Phase 5: PR Review & Merge
GitHub-native. PRs arrive from workers (polecat branches, Jules PRs).
The pr-review-pipeline.yml GitHub Action handles automated review. Human
merges via GitHub UI or auto-merge for clean PRs.
The supervisor does NOT actively monitor for merge-ready PRs. PRs surface naturally through GitHub's notification system and the PR review pipeline.
PR review pipeline (pr-review-pipeline.yml) has three jobs:
- custodiet-and-qa — scope/compliance + acceptance checks. Runs first on PR open/synchronize, giving bot reviewers (Gemini, Copilot) time to post.
- claude-review — bot comment triage. Runs after custodiet-and-qa (~3 min delay). Triages bot reviewer comments as genuine bug / valid improvement / false positive / scope creep, and pushes fixes for actionable items.
- claude-lgtm-merge — human-triggered merge agent. Fires on human LGTM comment, PR approval, or workflow_dispatch. Addresses all outstanding review comments, runs lint/tests, and posts final status. Has full Bash access, with permissions to run any command in the runner.
Pipeline limitations:
- PRs that modify workflow files (
.github/workflows/) cannot get pipeline review due to OIDC validation (workflow content must match default branch). These PRs need manual review and admin merge. - Bot reviewers take 2–5 min to post. The pipeline ordering (custodiet first) provides enough delay for most, but Copilot may occasionally post after triage runs.
Merge flow:
- Auto-merge is enabled. Once the merge agent approves and CI passes, GitHub merges automatically.
- Human LGTM comment (e.g., "lgtm", "merge", "@claude merge") triggers the merge agent.
- Admin bypass:
gh pr merge <PR> --squash --admin --delete-branchfor PRs that can't get pipeline approval (workflow PRs, urgent fixes).
Task completion on merge: When a PR merges, a GitHub Action parses the
task ID from the branch name (polecat/aops-XXXX) and marks the task done.
This closes the loop without supervisor involvement.
Jules PR workflow: Jules sessions show "Completed" when coding is done,
but require human approval on the Jules web UI before branches are pushed
and PRs are created. Check session status with jules remote list --session.

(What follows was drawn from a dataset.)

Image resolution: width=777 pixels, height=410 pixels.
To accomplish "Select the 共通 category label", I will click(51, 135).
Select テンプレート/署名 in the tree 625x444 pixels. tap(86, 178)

Fork PR handling: When a bot account (e.g., botnicbot) pushes to a fork
rather than the base repo, CI workflows must use head.sha for checkout
instead of head.ref (the branch name doesn't exist in the base repo).

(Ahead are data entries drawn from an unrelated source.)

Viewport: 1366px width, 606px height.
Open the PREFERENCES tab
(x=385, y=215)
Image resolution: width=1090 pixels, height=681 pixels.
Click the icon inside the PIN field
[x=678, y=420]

Autofix-push steps should be guarded with head.repo.full_name == github.repository.
Phase 6: Knowledge Capture
Post-merge, supervisor extracts learnings.
See [[instructions/knowledge-capture]] for the knowledge extraction protocol.
Lifecycle Trigger Hooks
External triggers that start lifecycle phases. The supervisor is invoked for dispatch decisions; everything after dispatch is handled by workers and GitHub Actions.
Configuration: See [[WORKERS.md]] for runner types, capabilities, and sizing defaults — the supervisor reads these at dispatch time.
| Hook | Trigger | What it does |
|---|---|---|
queue-drain | cron / manual | Checks queue, starts supervisor session |
stale-check | cron / manual | Resets tasks stuck beyond threshold |
pr-merge | GitHub Action | PR merged → mark task done |
Agent-driven dispatch: The supervisor reads WORKERS.md, inspects the task queue via MCP, and decides which runners to invoke and how many. Any runner that creates PRs from task work is compatible.
Parallel Worker Orchestration
Orchestrate multiple parallel polecat workers, each with isolated git worktrees. This replaces the deprecated hypervisor patterns.
See [[references/parallel-worker-orchestration]] for architecture, usage, and troubleshooting.